The president’s position is more tenuous than he lets on. The airport road has come under regular rebel shelling, such that in late November and early December, these attacks led to the momentary suspension of air traffic, a humiliation for a regime intent on projecting a sense of normalcy.
Assad is probably counting on the fact that a unified rebel strategy may well collapse under the brutality and cost of the battle. Once that happens, he expects rebel ranks to fragment and more radical opposition elements, like the al Qaeda-linked Jabhat al-Nusra, to come to the fore. Assad would then be in a position to market himself as the sole guarantor against Islamist extremism and chaos. Given the turn of events in Aleppo — where a similar chain of events took place — this is not implausible.
The rebels have as much at stake in the battle for Damascus as Assad. They certainly long for the city — in recent months, they have operated ever closer to the capital’s center, and seized large parts of its eastern vicinity. In September, they mounted a daring attack against the Army General Command in a heavily guarded part of the city. Several YouTube videos show rebels taunting Assad with Mount Qassioun in the background.
But the shadow of Aleppo, which stands as the rebels’ worst mistake, hangs over them. In the northern city, Syria’s largest, the insurgents went in divided and overconfident. They lacked a military strategy and adequate logistical support, and the mostly rural fighters made no attempt at outreach and offered no guarantees to the city’s terrified residents and anxious minorities. They displayed a lack of discipline and little preparedness to address the ensuing humanitarian crisis, which alienated many civilians. The rise of radical groups has made it even more difficult to swing Syrians still on the fence into the opposition camp.
A repeat of that scenario in Damascus would work to Assad’s short-term advantage. Urban warfare in the capital will likely take an enormous humanitarian toll. It will send tens if not hundred of thousands of refugees on the road, many of whom will try to make it to the border with Lebanon roughly 25 miles away.
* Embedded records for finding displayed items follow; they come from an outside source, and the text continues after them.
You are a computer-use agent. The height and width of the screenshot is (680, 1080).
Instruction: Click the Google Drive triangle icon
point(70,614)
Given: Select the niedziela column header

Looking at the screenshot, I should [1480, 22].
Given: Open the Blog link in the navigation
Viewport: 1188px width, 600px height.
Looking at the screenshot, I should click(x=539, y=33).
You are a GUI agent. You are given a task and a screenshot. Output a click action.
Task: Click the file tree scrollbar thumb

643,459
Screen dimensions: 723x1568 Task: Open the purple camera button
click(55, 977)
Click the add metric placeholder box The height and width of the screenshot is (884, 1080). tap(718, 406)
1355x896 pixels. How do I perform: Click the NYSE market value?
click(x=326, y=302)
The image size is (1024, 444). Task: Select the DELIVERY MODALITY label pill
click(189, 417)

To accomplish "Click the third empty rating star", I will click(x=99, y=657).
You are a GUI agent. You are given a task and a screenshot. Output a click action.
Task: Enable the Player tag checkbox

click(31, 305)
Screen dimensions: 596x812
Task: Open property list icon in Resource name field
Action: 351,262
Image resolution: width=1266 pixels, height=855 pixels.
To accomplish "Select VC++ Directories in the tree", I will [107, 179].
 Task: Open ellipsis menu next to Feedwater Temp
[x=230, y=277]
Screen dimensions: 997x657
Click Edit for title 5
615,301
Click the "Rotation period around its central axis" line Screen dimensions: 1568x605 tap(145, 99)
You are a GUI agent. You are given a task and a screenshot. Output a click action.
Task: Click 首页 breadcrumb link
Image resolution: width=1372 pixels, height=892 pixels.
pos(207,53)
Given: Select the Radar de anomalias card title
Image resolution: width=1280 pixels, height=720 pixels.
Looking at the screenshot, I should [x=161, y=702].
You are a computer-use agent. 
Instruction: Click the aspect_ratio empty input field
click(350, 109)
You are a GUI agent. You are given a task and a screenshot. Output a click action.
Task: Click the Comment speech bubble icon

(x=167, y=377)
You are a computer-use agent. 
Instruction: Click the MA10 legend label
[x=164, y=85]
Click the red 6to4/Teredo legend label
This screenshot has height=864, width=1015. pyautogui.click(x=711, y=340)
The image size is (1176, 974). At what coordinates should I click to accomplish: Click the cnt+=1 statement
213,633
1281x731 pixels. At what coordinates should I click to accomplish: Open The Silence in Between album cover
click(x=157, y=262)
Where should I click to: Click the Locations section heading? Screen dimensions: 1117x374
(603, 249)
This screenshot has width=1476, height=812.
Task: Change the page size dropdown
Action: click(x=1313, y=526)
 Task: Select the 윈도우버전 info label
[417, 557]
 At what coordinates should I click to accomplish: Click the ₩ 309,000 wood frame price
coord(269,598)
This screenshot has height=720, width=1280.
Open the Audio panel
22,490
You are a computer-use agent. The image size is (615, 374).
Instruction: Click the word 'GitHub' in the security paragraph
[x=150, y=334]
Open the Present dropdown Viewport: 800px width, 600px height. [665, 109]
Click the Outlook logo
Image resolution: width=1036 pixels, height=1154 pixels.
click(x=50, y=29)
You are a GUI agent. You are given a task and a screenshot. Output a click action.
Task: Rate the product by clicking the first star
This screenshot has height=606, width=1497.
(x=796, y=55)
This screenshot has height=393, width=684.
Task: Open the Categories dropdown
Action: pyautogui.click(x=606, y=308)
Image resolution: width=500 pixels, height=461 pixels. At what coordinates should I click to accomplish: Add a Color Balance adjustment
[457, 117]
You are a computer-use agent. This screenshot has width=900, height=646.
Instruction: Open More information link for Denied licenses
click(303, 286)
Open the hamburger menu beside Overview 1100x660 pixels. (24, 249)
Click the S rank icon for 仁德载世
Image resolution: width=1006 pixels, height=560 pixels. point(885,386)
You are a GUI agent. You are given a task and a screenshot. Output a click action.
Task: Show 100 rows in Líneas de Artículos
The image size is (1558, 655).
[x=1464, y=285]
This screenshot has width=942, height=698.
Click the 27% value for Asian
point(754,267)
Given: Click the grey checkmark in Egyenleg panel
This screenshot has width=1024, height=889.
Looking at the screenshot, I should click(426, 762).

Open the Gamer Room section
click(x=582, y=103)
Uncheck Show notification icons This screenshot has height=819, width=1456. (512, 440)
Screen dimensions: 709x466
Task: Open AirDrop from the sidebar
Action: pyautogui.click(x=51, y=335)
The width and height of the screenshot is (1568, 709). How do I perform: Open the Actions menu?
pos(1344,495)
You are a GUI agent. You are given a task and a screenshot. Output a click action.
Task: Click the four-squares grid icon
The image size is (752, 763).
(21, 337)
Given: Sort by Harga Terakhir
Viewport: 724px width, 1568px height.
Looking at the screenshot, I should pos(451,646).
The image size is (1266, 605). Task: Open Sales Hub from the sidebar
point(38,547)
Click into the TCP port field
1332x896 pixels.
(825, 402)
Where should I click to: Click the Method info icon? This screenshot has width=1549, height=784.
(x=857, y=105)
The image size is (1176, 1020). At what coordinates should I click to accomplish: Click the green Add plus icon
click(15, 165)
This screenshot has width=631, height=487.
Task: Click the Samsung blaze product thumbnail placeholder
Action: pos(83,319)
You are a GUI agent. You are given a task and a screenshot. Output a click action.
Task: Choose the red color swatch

Rebel commanders insist they have learned their lesson from Aleppo. They say many of the fighters who will participate in the assault are military defectors, under disciplined military command — not rowdy civilian combatants. It is likely that high-level defectors who have found refuge in Jordan are involved in the preparations, have obtained good intelligence, and reached out to local contacts to prepare the ground. Recent YouTube footage suggests that insurgents in the south are receiving better quality arms, including anti-tank weaponry, rocket launchers, and more powerful rifles. The rebels also calculate that Assad will have to call regular and elite troops from other places to hold the city, thus ceding control over territories across Syria. But Islamist militias already operate in and around the capital, including Jabhat al-Nusra, which mounted car bombings last year. A repetition of the sudden collapse of the Libyan capital of Tripoli is highly unlikely.
There is an old adage that both Assad and his opponents no doubt know well: Whoever controls Damascus controls Syria. For that reason, the battle for the capital will be long and costly. Assad could check his opponents there, or exit the stage altogether. Given the ongoing fragmentation of the country, however, a rebel victory won’t be the end of this struggle. At the end of this battle for Damascus, it just may be that nobody controls Syria.